だがその嬉しそうな顔を見ていれば十分だ。
「首の辺りが涼しいです」
「今まで降ろしてたから」
「私もやってみようかしら」
そう盛り上がっていると、ペットボトルを手にしたケイがキッチンから戻ってきた。
「あ?」
突然立ち止まり、後ずさるケイ。
どうしたんだ。
「ああ」
今度は安堵のため息。
本当、どうしたんだろう。
「勘違いしたんじゃなくて」
「何が」
素っ気ない返答。
サトミは神代さんの髪を指差し、喉元で笑った。
「どうして茶髪になってるのかって。体格も同じくらいだもの」
「服装が違う……。いや、何でもない」
咳払いをしてマンガを読み始めるケイ。
いつになく、落ち着き無く。
「何かあったんですか」
怪訝そうに尋ねる神代さんに、サトミが口を開く。
「あのね」
「サトミ」
「はいはい。あの子が怒るから、また今度。

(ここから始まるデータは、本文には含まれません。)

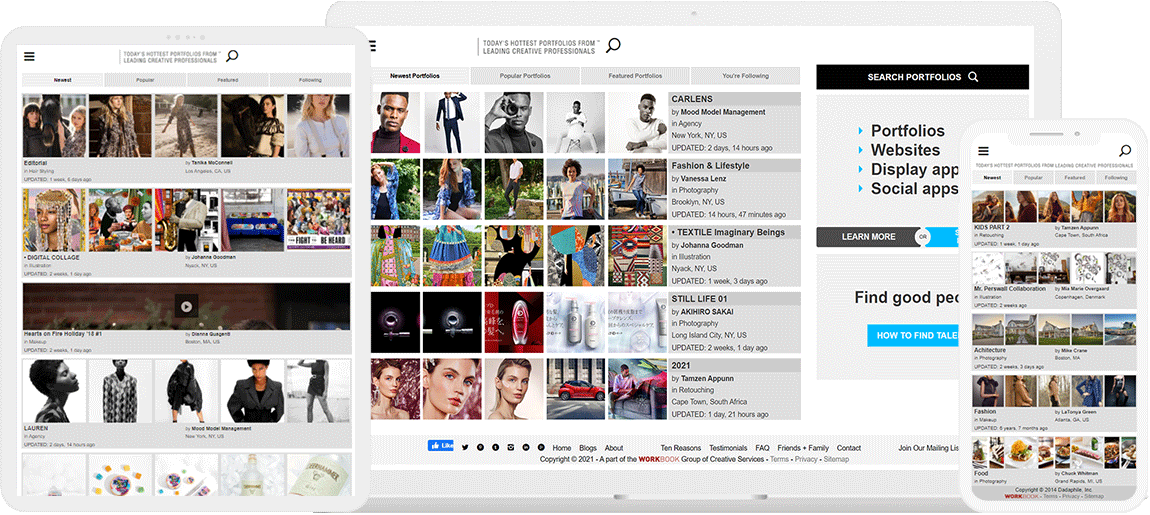Select Featured Portfolios tab on laptop
Image resolution: width=1150 pixels, height=515 pixels.
pyautogui.click(x=635, y=76)
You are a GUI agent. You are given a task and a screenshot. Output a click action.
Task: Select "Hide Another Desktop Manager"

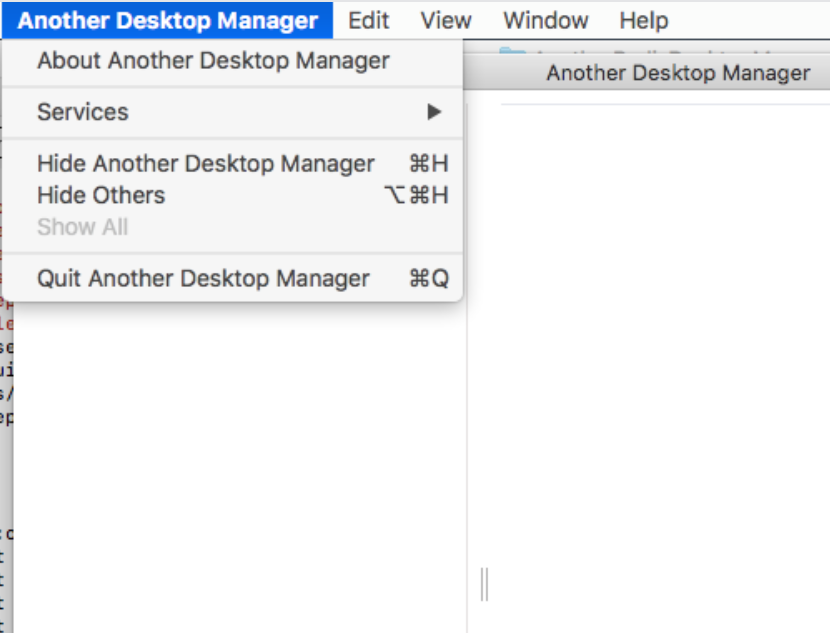coord(206,164)
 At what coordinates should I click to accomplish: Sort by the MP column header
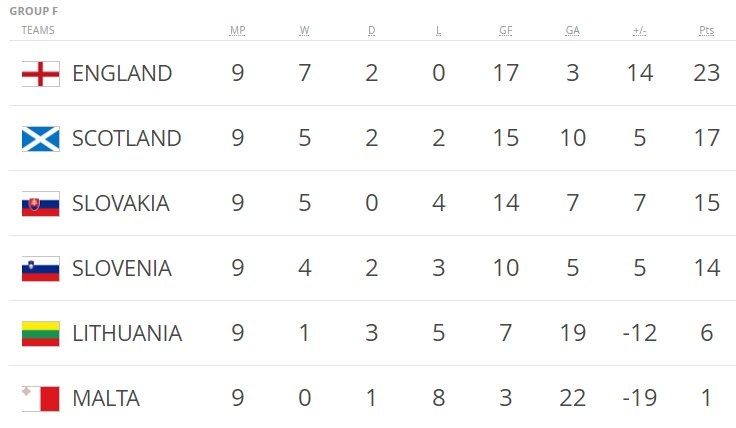pos(237,30)
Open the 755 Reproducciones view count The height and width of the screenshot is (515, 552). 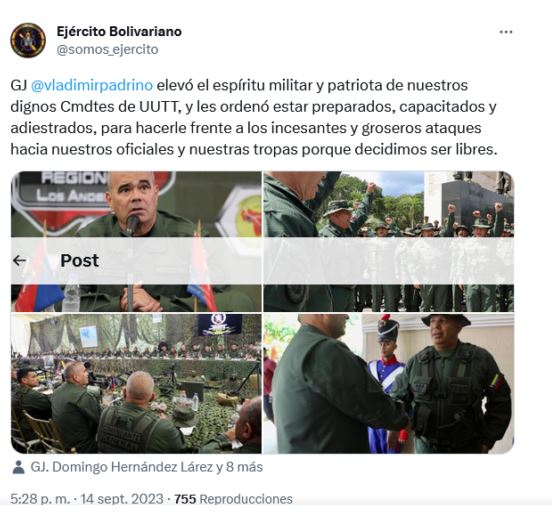pos(233,499)
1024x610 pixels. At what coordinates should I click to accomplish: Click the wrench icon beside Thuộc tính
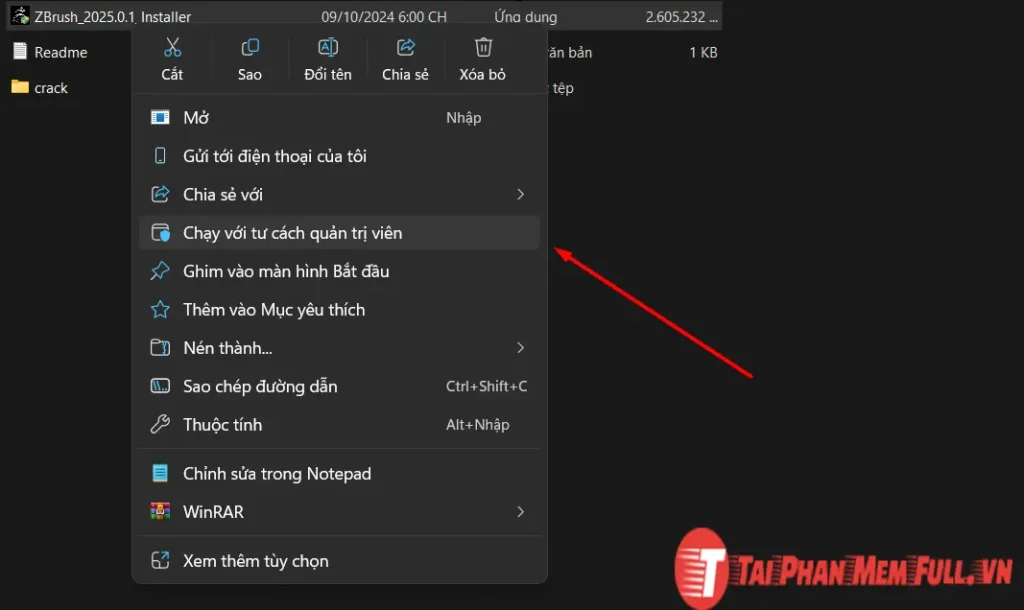pyautogui.click(x=161, y=424)
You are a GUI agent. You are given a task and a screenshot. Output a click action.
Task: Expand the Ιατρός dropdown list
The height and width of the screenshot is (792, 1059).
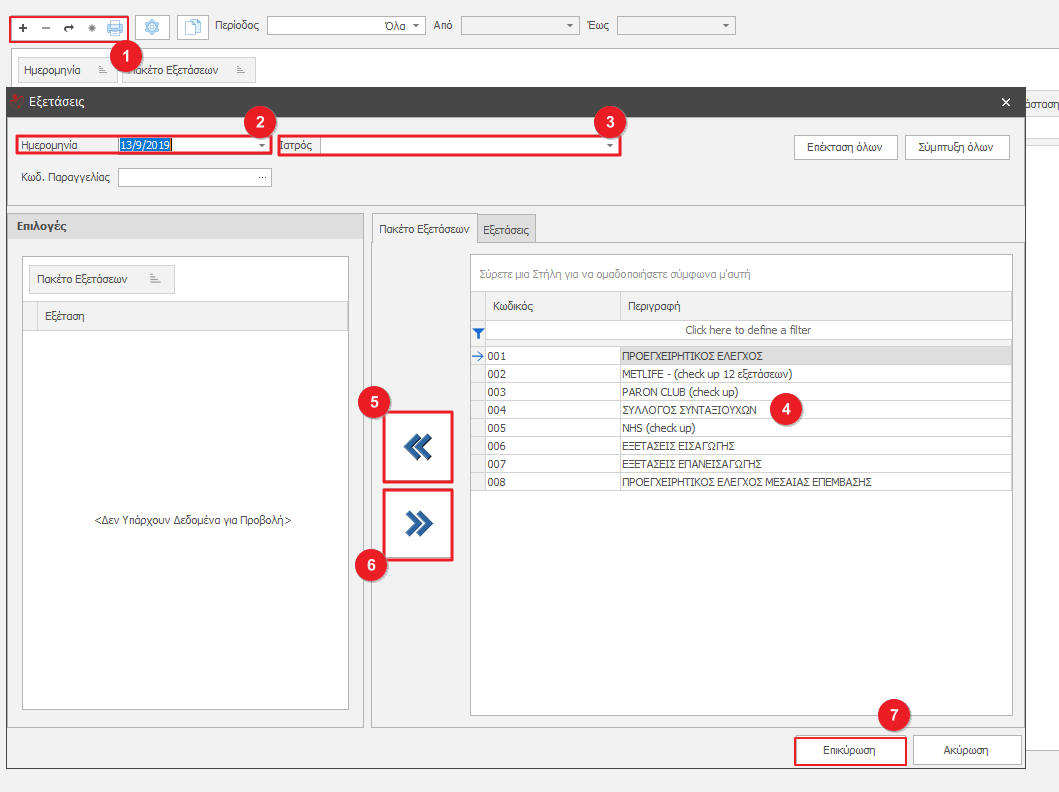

すぐに分かるわよ」
「はあ」
邪魔するなという感じでケイを睨む神代さん。
サトミは楽しそうに笑っているだけだ。
「どういう事よ」
「あなたもすぐ分かるわ」
「もったいぶらないで……」
サトミの肩をゆすっていると、ドアがノックされて人が入ってきた。
「こんにちは。ちょっと書類がたまってて、浦田を借りたいんだけど」
「どうぞ。そんな子でよかったら」
「俺の意志は無視か」
鼻を鳴らし、それでもリュックを背負うケイ。
沙紀ちゃんは彼にお礼を言って、その肩に触れた。
黒髪のポニーテールを揺らしながら。
「ああ」
同時に声を出す私と神代さん。
サトミはくすくす笑っている。
「どうしたの……。あれ、あなたもポニーだった?」
「いえ、試しにやっているだけです」
「そう。似合ってるわよ、それ」
優しく微笑み、オフィスを出ていく沙紀ちゃん。
ケイは仏頂面で、その後に付いていく。
「本当ですか?」
ゴムを外し、元の髪型に戻しながら尋ねてくる神代さん。
私とサトミは一緒になって頷き、ため息を付く。
「全然、似合いませんよ」
「だから私達も困ってるの」
「何かいい考えがあったら、言ってくれないかしら」
「難しいですね。それに、困った問題ですね」
二人が出ていったドアをじっと見つめる私達。
そして、みんなで笑い出す。
色々な悩み、複雑な気持ち。
それぞれの立場。
簡単に解決は出来ないし、その手段さえ私にはまだ見つけられない。
でもこうして笑う事は出来る。
一緒に、同じ気持ちで。
それも否定出来ない。
私と彼女が、ここで同じ事で笑っている事は。
この先どうなろうとも。
自分の判断に過ちがあったとしても。
その気持ちは、いつまでも無くならない。